Reference Semantics

2 minute read

  • Identify side effects in function calls
  • Predict behavior of reference objects in simple functions

live notes

123 GO – Did the student made review videos improve your understanding?

Announcements:

  • Turn in last HW (predicting interest) even if you didn’t finish

side effects

Functions take an input and produce an output.

A side effect in a function call is when the function does something - anything at all - besides return a result.

Which of the following function calls have side effects?

  1. 1 + 2
  2. hist(1:5)
  3. seq(from = 0, to = 10)
  4. x = 10 Wait… is variable assignment a function call? Yes. Everything in R is a function call. =(“x”, 100)
  5. read.csv("data.csv")
  6. write.csv(x, "x.csv")
  7. rnorm(10)

All of these functions are useful. Without side effects we could never do anything on a computer.

Pure functions don’t have side effects, and they always return the same output for a fixed input. The functions you study in mathematics courses are pure functions. Why do we like pure functions?

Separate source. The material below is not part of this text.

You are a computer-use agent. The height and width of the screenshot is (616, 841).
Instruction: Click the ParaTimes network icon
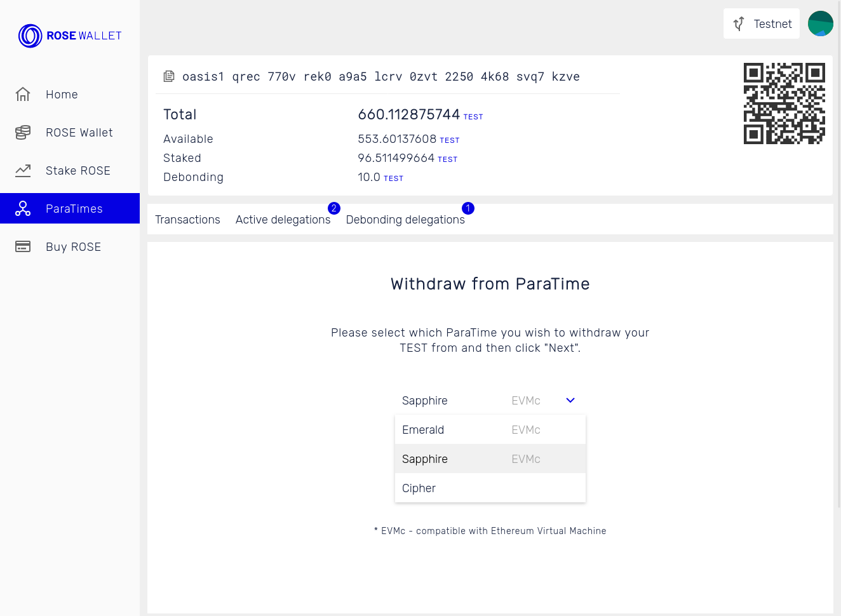[23, 208]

  1. easier to reason about
  2. useful when parallel programming

Motivating question

Consider the following minimal reactive Shiny app:

ui <- fluidPage(
  , numericInput("a", label = "some number", value = 1)
  , textOutput("msg")
)

s <- function(input, output) {
  
  output$msg = renderText({
    paste("the value of a is", input$a)
  })
  
  NULL
}

shinyApp(ui = ui, server = s)

When we run this app, the user inputs a number a, and then R generates a message saying what the current value of a is.

Group activity:

How and why does the function s work?

  1. What are the arguments to s?
  2. What does s assume about the inputs?
  3. What does s return?
  4. Based on the reactive behavior of the app, what must be happening to the arguments to s?
  5. Where is s called?
  6. Where does the program use s?
  7. Does it make sense to use s with ui different from the one defined above?

Reference Semantics

Suppose we have an object x. If a function modifies x when it is called, and those changes are visible outside of that particular function call, then x has reference semantics. Thus reference semantics are a property of the object, not the function.

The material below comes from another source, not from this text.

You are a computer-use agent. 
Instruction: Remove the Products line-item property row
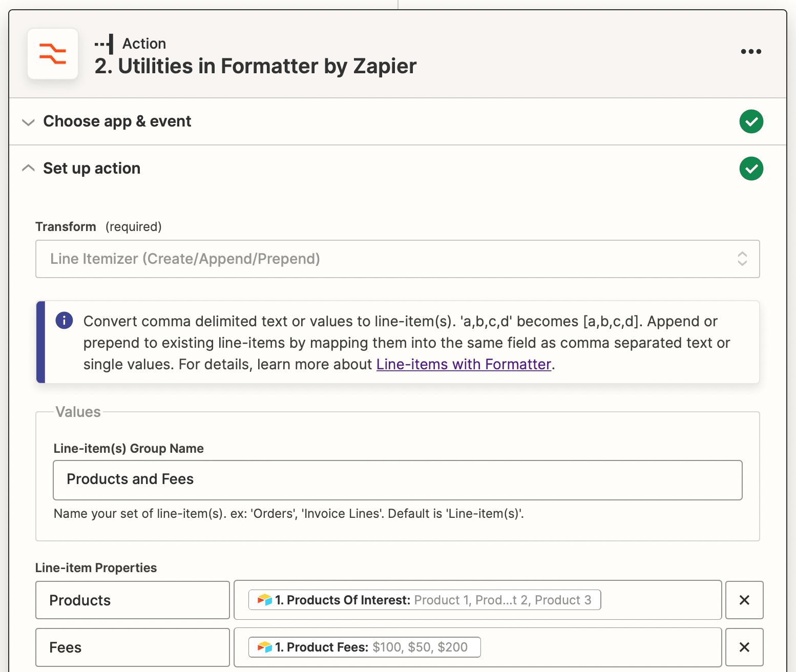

Shiny is implemented with reference classes, which have reference semantics, and that’s the key to understanding how it all works. This reference behavior is uncommon, or else at least well hidden, across the rest of the R world. All the standard objects we work with: vectors, data frames, lists, functions, don’t have obvious reference semantics.

We can see reference semantics in action by using environments, and compare the behavior to lists.

e = new.env()
e$a = "hello"
e$a 

l = list()
l$a = "hola"

f = function(x){
    x$a = "goodbye"
    x
}

f(l)
l

f(e)
e$a

Wait, it gets better :)

e2 = f(e)

What do you notice when I print these? e has the same memory address as e2.

identical(e, e2)

e2$b = "assigned to e2"
e$b

Any function can potentially have side effects when the argument is a reference object.